> [Task brief]:
From the entries, copy every line that carries the string "Select".

(Pixel coordinate grounding data)
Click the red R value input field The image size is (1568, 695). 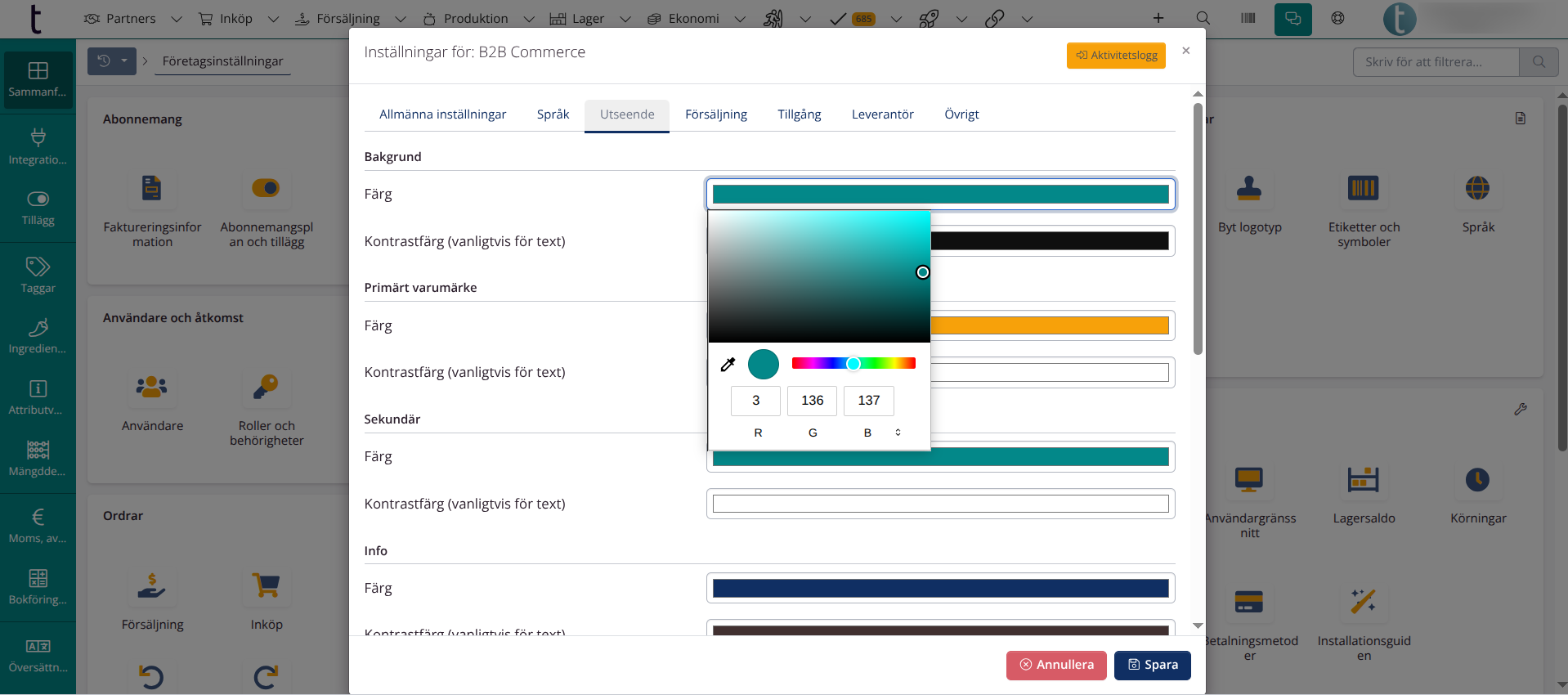pos(755,401)
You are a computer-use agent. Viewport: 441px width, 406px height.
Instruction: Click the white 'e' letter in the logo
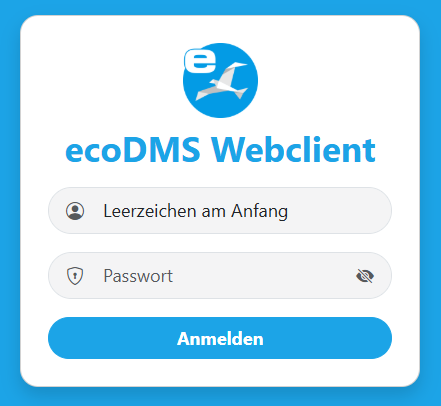coord(200,61)
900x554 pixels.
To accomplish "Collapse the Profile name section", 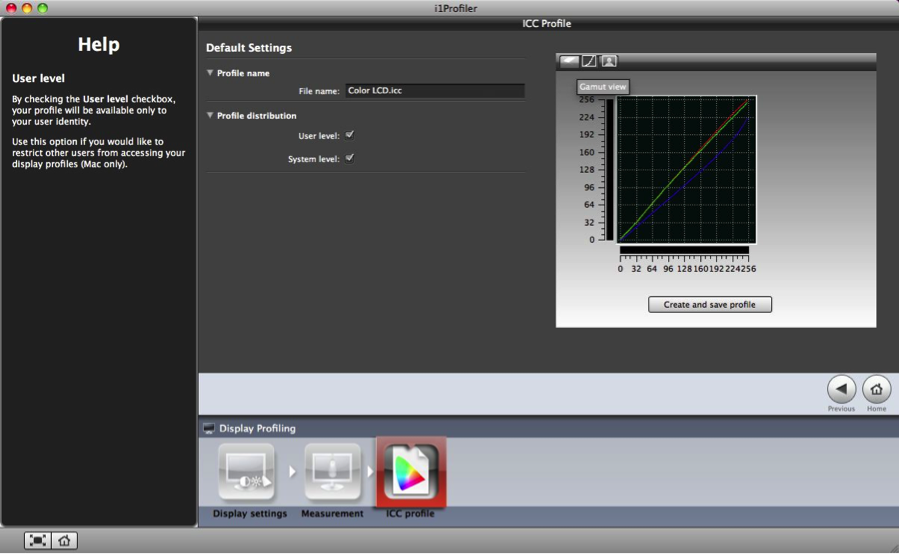I will [210, 73].
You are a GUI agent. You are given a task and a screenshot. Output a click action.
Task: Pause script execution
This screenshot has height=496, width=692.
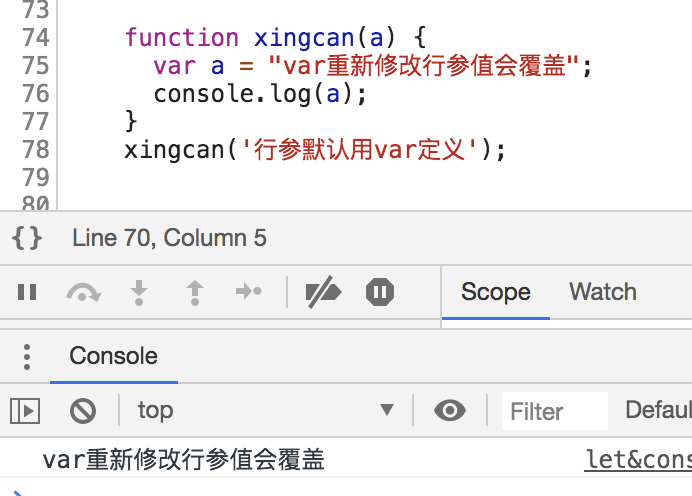pyautogui.click(x=27, y=292)
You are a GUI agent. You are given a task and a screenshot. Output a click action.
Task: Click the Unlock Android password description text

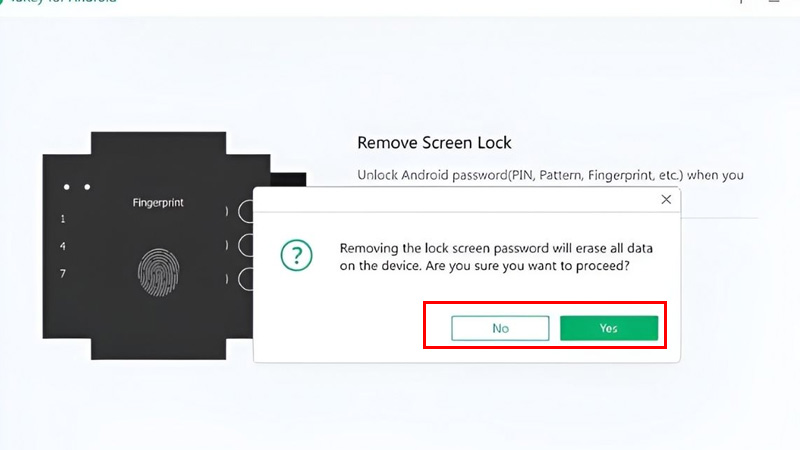(x=550, y=175)
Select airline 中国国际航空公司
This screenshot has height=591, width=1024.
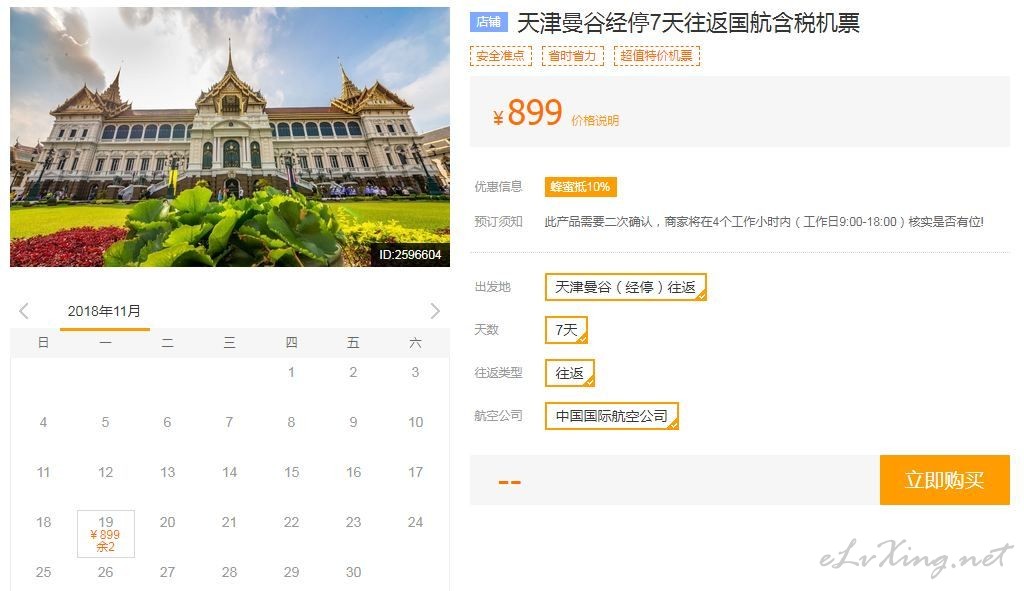612,416
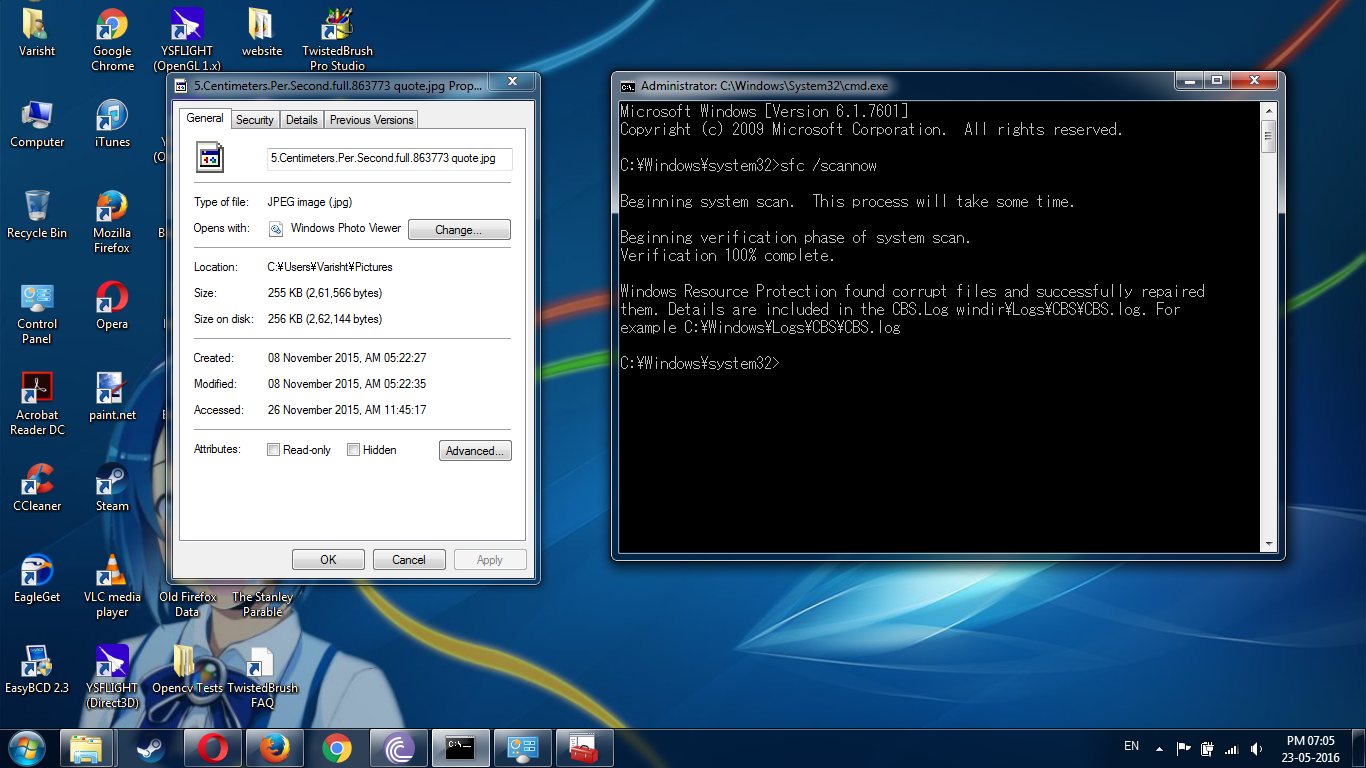The height and width of the screenshot is (768, 1366).
Task: Click the Change... button for Opens with
Action: click(x=459, y=230)
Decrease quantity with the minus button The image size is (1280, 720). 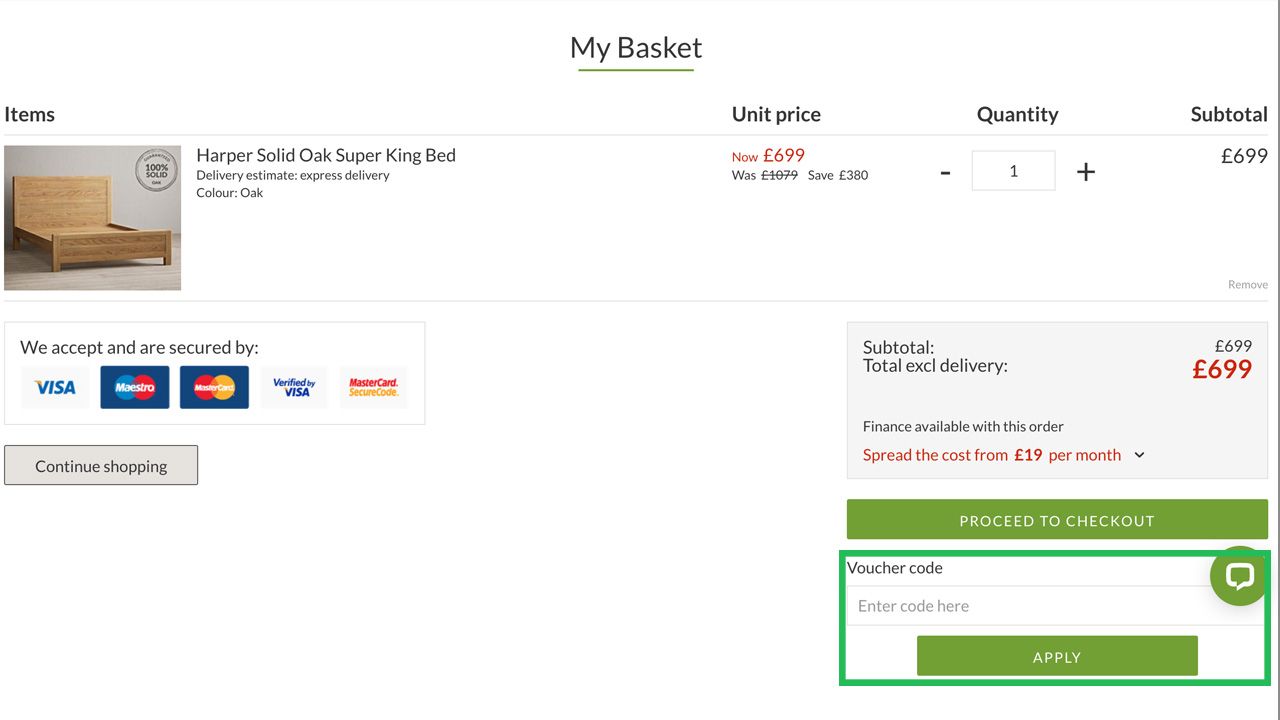tap(945, 172)
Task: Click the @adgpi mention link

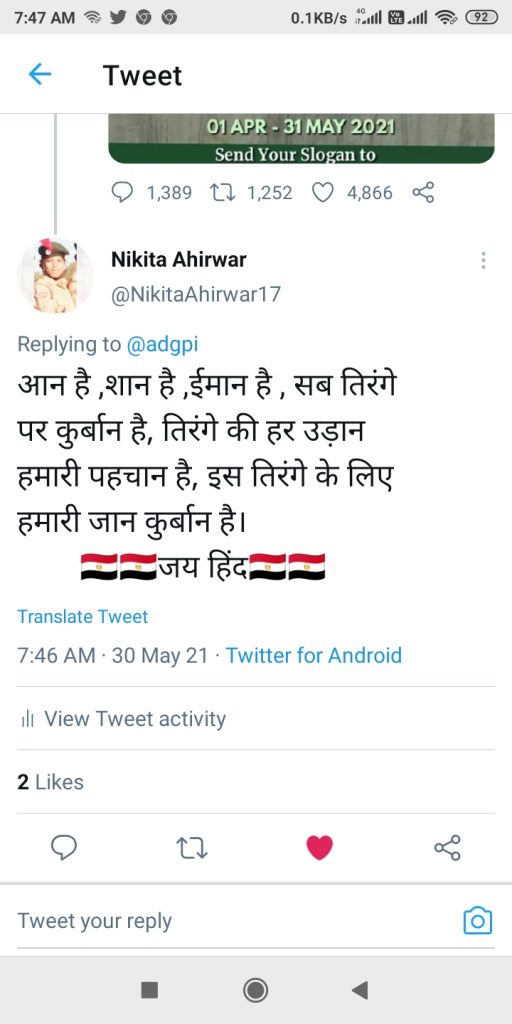Action: coord(161,344)
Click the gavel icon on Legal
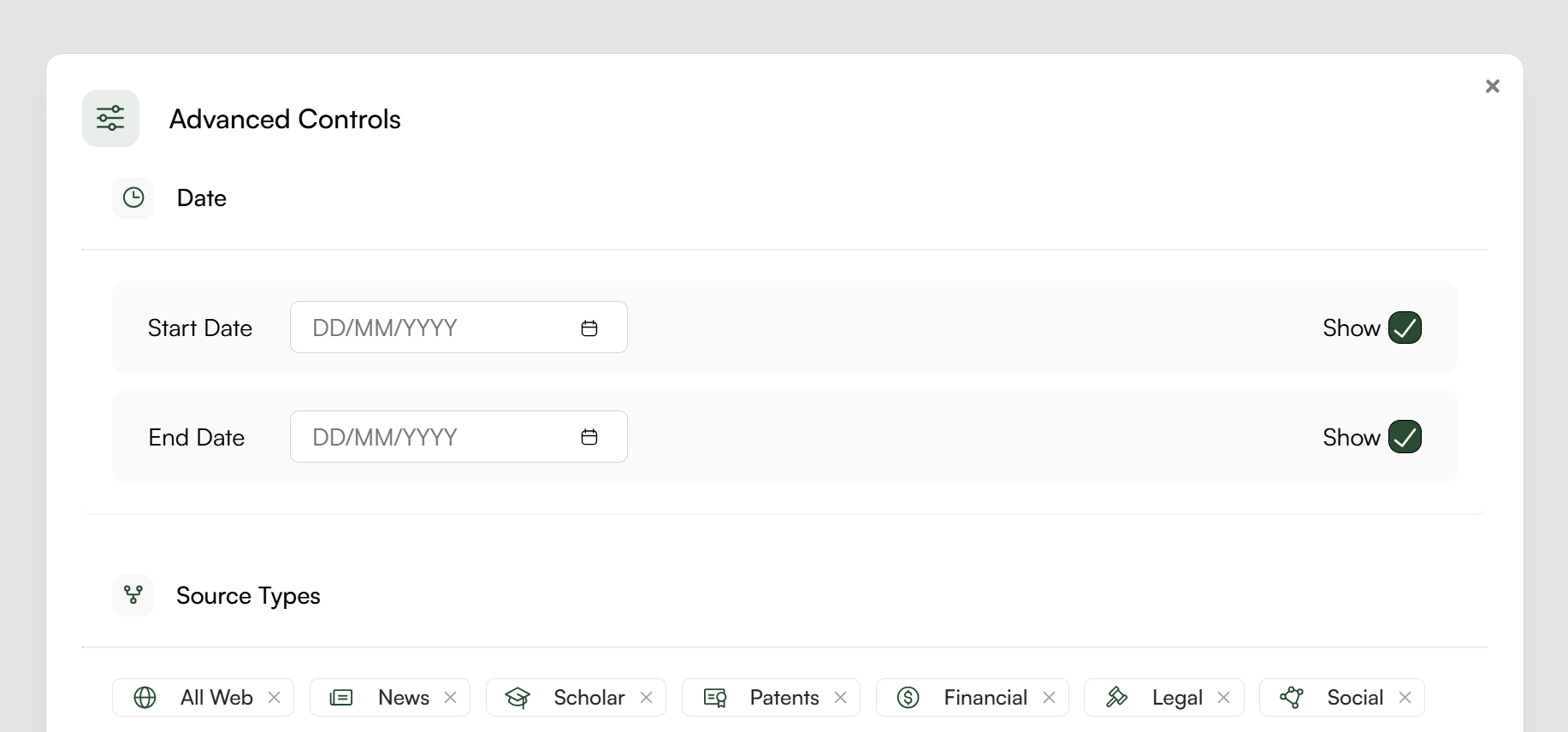 click(x=1116, y=698)
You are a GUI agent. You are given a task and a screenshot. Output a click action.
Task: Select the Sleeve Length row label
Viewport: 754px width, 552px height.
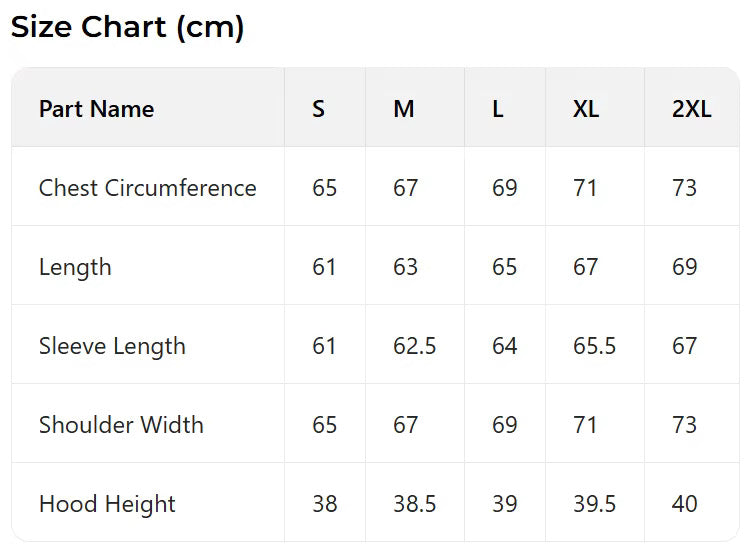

> [Answer to the exercise]:
Select airline 中国国际航空公司
Task: Select the Sleeve Length row label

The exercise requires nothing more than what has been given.